Blood in urine combined with right flank pain. CT urography at Nest Hospital found a kidney stone causing bleeding and a separate incidental 2.5cm kidney tumour. Two diagnoses from one investigation. The stone was managed with ESWL; the kidney tumour with laparoscopic partial nephrectomy. The CT urography that covers the entire urinary tract was the investigation that found both conditions simultaneously.

March 2026

Suresh Iyer

Mulund

I came from Mulund specifically because Nest Hospital offered the complete haematuria investigation — cystoscopy, CT urography, and cytology together — rather than sequential referrals across multiple facilities. The investigation was clear: no cancer, kidney stone identified. The reassurance of a comprehensive negative investigation — performed by a Cancer Lead specialist — was worth the journey and the consultation fee.

February 2026

Frequently asked questions

I had blood in my urine once two weeks ago and it has not returned — do I still need a cystoscopy?

Yes. Haematuria from bladder cancer is frequently intermittent — it stops without treatment because the tumour bleeds episodically. The absence of blood for two weeks does not mean the cause has resolved. Call HRG Urology at Nest Hospital on +91 88280 71522 to arrange cystoscopy. This is an urgent investigation regardless of whether haematuria is currently present.

What is CT urography and why is it needed alongside cystoscopy for haematuria?

Cystoscopy visualises the bladder interior only. CT urography images the entire urinary tract from kidneys to bladder — identifying kidney tumours, ureteral tumours, kidney stones, and structural abnormalities that cystoscopy cannot detect. Upper tract urothelial cancers — in the renal pelvis or ureter — cause haematuria but are invisible on cystoscopy. CT urography is the only investigation that reliably identifies these upper tract sources of haematuria.

Can haematuria be caused by my blood pressure medication?

Yes. Anticoagulant medications — warfarin, rivaroxaban, apixaban, dabigatran — and antiplatelet agents — aspirin, clopidogrel — can cause or worsen haematuria by reducing the blood's clotting ability. However, anticoagulant use does not exclude bladder or kidney cancer as an underlying cause — it simply makes haematuria more likely to be visible when a tumour is present. Haematuria in a patient on anticoagulants still requires cystoscopy and CT urography.

Is haematuria always visible, or can it be found on a urine test without visible blood?

Both forms occur.
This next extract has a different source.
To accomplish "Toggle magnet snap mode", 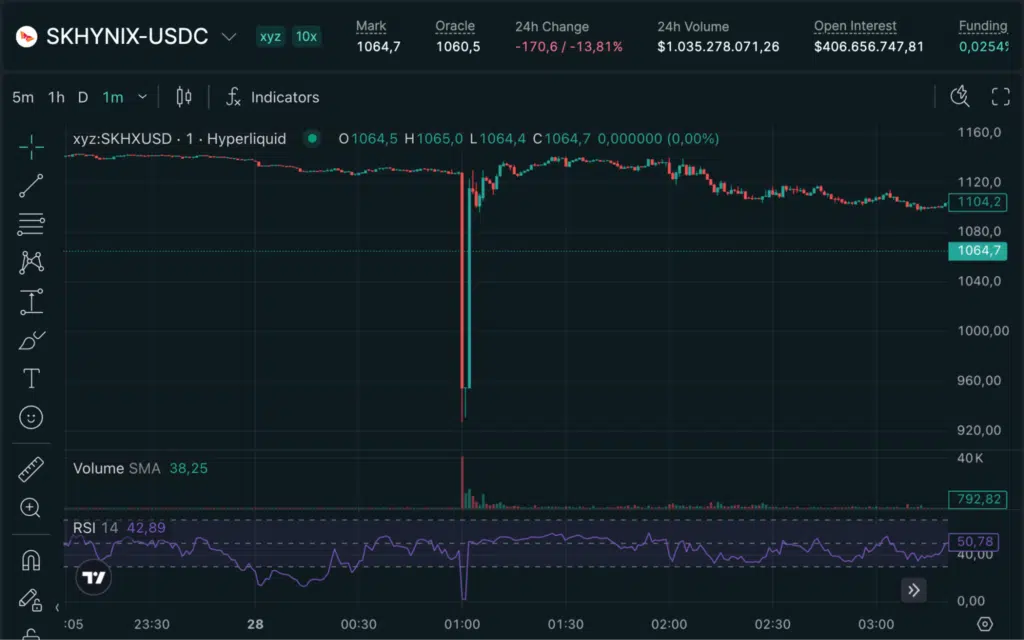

Visible haematuria (frank haematuria) is blood detectable by the naked eye — urine appears pink, red, or brown. Non-visible haematuria (microscopic haematuria) is found only on urine dipstick or microscopy and appears normal to the eye. Visible haematuria always warrants urgent investigation. Non-visible haematuria in a symptomatic adult over 40 or in a person with risk factors (smoking, occupational exposure) also warrants cystoscopy and imaging.

My urine is dark brown — is this blood or could it be something else?

Dark brown urine can be caused by haematuria (old blood that has broken down), severe dehydration, certain medications (rifampicin, metronidazole), liver disease (bilirubinuria), or haemolysis. A urine dipstick test distinguishes blood from other causes of dark urine. If blood is present on dipstick, specialist investigation is required. If the dipstick is negative for blood, other causes are evaluated. Bring a urine sample to your appointment at Nest Hospital.

Causes of Heamaturia

Cancer Urinary stones Urinary tract infections (UTIs) Injuries Kidney injury Medications such as blood thinning agents Certain food as beet root may stain urine red Indwelling catheters

Management of Heamaturia:

Treatment for hematuria should be sought urgently. After detailed history and through physical examination appropriate investigations are to be undertaken which would include relevant blood tests, urine tests, imaging and endoscopy for initial assessment. This symptom should not be disregarded and urgent urological review is to be sought.